## SUPPLIED TEXT
▶

Febus, Albert Junior
PD-1369-15
| Tex. | Oct 21, 2015Background
- Albert Junior Febus, a registered sex offender (prior indecency with a child conviction), moved within the same apartment complex in March 2013 and was required to update his registration.
- At an in-person registration on March 6, 2013, registration forms listed Febus’s new address as 6110 Glenmont Apt. 45, but Febus says he intended 6100 Glenmont Apt. 45; he signed the forms without correcting the address.
- Seven months later, a compliance officer visited the listed address (6110) and could not locate Febus; a warrant followed and Febus was charged under Tex. Code Crim. Proc. arts. 62.055 and 62.102 for failing to provide the anticipated move date and new address.
- At trial the jury convicted Febus of failure to comply; at punishment he pleaded true to two prior felonies and received an enhanced 35-year sentence.
- Febus appealed contending the evidence was insufficient because the State failed to prove he intentionally or knowingly failed to provide the correct address; he argued the incorrect address resulted from a clerical error and did not show mens rea for the failure-to-provide element.
- The First Court of Appeals affirmed, relying on the Court of Criminal Appeals’ decision in Robinson (interpreting Article 62.102 to require culpability only as to the duty-to-register element), concluding the State proved Febus knew of the duty to register and that he failed to comply by signing documents listing the incorrect address.

◀

## PROBLEM TO SOLVE
Extend the case summary on the Febus appeal, starting right after its final sentence. The material that comes next has no connection to the case summary on the Febus appeal.

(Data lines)
▶

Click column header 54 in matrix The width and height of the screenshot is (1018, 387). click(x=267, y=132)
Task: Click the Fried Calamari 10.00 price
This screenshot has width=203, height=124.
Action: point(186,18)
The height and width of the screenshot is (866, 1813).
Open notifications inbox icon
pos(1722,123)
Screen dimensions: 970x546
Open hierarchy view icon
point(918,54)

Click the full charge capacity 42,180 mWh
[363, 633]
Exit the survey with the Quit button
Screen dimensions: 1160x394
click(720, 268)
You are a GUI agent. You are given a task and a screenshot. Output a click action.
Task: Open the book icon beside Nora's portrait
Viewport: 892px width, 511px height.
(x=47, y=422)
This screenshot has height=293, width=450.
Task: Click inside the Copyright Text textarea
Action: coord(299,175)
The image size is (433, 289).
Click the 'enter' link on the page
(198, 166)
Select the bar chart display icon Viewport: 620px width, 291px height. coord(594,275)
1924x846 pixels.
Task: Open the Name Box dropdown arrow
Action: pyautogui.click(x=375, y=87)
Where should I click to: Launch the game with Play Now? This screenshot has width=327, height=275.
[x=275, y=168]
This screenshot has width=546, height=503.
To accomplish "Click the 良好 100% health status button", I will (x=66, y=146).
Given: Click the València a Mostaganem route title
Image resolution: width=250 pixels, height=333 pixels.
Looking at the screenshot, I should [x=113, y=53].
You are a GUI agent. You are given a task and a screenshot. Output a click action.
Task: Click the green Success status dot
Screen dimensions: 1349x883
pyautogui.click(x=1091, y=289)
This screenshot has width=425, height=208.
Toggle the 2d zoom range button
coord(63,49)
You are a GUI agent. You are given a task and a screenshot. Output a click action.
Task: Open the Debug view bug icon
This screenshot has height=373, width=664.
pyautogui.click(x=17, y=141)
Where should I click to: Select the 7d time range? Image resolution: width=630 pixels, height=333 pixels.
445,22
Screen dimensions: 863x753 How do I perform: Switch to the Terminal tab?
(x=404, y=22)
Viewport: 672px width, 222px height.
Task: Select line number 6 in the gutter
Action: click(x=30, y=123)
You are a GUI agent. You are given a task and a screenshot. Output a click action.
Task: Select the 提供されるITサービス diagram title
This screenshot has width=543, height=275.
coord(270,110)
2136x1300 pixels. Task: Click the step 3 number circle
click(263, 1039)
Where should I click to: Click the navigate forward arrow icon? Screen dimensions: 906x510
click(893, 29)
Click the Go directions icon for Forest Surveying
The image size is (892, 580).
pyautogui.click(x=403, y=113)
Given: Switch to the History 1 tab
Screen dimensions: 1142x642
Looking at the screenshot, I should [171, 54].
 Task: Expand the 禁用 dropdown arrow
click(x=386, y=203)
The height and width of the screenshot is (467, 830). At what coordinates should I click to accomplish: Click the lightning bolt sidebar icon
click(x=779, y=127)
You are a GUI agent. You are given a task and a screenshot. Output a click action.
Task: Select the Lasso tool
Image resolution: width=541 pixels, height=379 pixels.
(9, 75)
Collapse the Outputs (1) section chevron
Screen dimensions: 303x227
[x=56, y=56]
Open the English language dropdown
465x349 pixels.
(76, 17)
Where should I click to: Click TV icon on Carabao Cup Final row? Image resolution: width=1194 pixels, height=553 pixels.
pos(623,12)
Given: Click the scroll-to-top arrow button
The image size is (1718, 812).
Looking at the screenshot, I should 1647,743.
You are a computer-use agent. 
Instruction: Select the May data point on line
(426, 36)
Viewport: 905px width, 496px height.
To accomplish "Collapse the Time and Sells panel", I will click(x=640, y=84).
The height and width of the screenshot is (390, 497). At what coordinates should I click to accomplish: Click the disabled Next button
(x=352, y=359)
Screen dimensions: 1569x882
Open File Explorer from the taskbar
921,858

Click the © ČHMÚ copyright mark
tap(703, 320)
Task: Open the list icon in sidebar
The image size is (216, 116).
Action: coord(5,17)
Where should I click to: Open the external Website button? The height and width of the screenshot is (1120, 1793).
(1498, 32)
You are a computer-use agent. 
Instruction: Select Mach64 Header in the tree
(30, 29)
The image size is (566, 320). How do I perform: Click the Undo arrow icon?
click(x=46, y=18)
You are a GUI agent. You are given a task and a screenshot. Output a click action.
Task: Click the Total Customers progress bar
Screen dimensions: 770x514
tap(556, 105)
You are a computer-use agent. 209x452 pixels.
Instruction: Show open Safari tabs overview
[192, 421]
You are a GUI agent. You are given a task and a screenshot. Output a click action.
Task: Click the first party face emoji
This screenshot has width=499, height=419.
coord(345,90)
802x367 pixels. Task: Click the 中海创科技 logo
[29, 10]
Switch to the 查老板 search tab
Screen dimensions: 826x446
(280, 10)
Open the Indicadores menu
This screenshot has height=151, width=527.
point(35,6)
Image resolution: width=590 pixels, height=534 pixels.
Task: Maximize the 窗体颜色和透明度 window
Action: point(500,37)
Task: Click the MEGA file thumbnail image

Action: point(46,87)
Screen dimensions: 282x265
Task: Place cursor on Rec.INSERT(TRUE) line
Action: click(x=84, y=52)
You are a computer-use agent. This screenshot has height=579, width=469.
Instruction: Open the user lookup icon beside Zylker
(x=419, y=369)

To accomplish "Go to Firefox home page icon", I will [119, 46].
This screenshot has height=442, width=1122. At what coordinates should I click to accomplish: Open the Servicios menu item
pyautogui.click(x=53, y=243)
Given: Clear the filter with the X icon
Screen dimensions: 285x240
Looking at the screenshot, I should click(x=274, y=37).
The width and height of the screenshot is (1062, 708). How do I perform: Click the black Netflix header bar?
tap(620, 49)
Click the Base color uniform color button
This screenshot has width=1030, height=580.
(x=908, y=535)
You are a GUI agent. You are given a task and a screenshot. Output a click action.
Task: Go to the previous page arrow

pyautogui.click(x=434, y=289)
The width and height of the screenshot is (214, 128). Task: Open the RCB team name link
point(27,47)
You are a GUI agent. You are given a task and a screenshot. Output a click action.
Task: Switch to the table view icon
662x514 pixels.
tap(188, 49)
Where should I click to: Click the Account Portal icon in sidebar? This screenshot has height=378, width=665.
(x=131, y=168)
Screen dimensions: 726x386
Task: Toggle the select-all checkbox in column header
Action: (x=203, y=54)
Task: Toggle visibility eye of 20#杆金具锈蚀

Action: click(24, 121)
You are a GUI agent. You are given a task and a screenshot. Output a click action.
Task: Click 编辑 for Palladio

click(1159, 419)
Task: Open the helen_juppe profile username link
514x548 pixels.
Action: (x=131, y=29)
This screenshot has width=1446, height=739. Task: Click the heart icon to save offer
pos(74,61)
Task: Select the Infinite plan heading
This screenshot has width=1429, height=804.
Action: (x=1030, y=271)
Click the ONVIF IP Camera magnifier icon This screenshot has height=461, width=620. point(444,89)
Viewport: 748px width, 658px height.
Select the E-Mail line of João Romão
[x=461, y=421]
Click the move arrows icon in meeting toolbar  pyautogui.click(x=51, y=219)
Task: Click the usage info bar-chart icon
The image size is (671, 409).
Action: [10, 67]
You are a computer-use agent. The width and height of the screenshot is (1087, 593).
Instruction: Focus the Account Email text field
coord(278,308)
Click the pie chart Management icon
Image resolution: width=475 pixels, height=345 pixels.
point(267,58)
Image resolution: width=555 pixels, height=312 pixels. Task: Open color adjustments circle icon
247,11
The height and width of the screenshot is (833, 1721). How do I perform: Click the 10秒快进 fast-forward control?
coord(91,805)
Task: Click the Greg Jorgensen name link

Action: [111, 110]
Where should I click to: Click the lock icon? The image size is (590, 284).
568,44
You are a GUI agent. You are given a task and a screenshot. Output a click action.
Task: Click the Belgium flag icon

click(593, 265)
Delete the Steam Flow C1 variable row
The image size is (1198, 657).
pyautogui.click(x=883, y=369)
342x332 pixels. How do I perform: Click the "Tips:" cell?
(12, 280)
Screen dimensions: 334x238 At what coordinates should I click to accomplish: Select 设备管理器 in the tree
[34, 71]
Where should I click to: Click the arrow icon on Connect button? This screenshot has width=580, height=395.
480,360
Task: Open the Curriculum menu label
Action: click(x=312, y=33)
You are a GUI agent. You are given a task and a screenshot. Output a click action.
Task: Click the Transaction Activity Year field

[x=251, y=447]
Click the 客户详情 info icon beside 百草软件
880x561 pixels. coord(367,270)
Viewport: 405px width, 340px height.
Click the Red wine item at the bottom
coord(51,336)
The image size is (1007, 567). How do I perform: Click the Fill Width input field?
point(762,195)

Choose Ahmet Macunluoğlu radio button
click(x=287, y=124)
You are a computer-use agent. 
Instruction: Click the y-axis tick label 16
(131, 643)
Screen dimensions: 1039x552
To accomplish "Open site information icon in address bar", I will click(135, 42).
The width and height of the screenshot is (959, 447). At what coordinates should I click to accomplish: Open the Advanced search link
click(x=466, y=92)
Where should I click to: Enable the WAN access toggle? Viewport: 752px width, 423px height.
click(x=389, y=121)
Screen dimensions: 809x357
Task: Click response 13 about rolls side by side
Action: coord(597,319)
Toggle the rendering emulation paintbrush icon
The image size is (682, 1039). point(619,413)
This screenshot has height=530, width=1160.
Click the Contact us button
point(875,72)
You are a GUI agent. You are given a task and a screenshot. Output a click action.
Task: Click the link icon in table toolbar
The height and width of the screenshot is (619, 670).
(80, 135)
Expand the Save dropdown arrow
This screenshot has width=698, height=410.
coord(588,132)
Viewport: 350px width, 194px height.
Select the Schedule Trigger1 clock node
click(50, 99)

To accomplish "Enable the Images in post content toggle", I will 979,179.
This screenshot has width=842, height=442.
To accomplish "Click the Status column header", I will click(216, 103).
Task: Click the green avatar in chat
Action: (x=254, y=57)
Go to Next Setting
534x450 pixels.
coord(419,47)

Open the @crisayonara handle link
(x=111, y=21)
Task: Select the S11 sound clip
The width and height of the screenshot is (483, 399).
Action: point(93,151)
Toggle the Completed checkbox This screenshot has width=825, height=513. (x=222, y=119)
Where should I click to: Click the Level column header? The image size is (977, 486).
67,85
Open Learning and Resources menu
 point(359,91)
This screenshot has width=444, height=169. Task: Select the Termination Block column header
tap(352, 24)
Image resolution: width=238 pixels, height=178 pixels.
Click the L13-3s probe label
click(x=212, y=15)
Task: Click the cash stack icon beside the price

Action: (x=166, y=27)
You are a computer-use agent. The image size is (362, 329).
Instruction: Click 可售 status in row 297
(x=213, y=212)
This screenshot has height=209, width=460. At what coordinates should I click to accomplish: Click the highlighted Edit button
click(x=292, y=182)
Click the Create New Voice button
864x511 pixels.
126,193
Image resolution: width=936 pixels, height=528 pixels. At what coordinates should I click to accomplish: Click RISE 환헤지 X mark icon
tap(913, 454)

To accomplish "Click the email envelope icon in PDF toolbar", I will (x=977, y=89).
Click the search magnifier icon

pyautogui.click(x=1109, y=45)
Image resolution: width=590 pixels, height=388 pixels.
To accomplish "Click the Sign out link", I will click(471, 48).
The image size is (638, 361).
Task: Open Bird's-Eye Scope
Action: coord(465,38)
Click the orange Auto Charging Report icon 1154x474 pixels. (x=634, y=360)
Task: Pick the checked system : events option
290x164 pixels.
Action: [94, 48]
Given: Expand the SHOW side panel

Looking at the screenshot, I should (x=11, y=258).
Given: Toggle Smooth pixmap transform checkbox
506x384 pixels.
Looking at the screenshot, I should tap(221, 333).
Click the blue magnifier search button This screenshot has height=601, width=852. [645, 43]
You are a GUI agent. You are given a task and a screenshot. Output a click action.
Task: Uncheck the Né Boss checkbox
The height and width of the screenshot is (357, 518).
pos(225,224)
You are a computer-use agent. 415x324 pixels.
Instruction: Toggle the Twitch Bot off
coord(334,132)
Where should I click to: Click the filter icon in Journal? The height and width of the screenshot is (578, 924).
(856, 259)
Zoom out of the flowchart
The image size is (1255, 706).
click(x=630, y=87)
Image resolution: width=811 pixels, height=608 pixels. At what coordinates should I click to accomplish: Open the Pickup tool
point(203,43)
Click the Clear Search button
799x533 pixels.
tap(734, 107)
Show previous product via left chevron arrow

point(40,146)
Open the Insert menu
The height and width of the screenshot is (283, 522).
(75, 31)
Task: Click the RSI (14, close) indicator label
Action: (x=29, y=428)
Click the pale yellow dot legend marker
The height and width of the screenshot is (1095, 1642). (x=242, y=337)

◀

## WRITTEN ANSWER
Issues
| Issue | Plaintiff's Argument (State) | Defendant's Argument (Febus) | Held |
|---|---|---|---|
| Sufficiency of evidence for conviction under art. 62.102 (failure to comply) | State: Evidence shows Febus knew of registration duties (forms, prior compliance) and failed to comply by signing registration listing the incorrect address. | Febus: He lacked intent/knowledge in failing to provide the correct address; the wrong address was a clerical or negligent mistake creating reasonable doubt on mens rea. | Court of Appeals: Affirmed. Under Robinson, culpable mental state required only for duty-to-register; evidence of awareness + signed forms showing incorrect address suffice to prove failure to comply. |
Key Cases Cited
- Brooks v. State, 323 S.W.3d 893 (Tex. Crim. App. 2010) (sets Jackson legal-sufficiency framework in Texas criminal appeals)
- Jackson v. Virginia, 443 U.S. 307 (U.S. 1979) (standard for sufficiency of the evidence review)
- Williams v. State, 235 S.W.3d 742 (Tex. Crim. App. 2007) (court should not reweigh evidence or substitute its judgment for the jury)
- Merritt v. State, 368 S.W.3d 516 (Tex. Crim. App. 2012) (application of Jackson standard to Texas cases)
- Harris v. State, 364 S.W.3d 328 (Tex. App.—Houston [1st Dist.] 2012) (discussion of mens rea allegations in sex-offender registration indictments)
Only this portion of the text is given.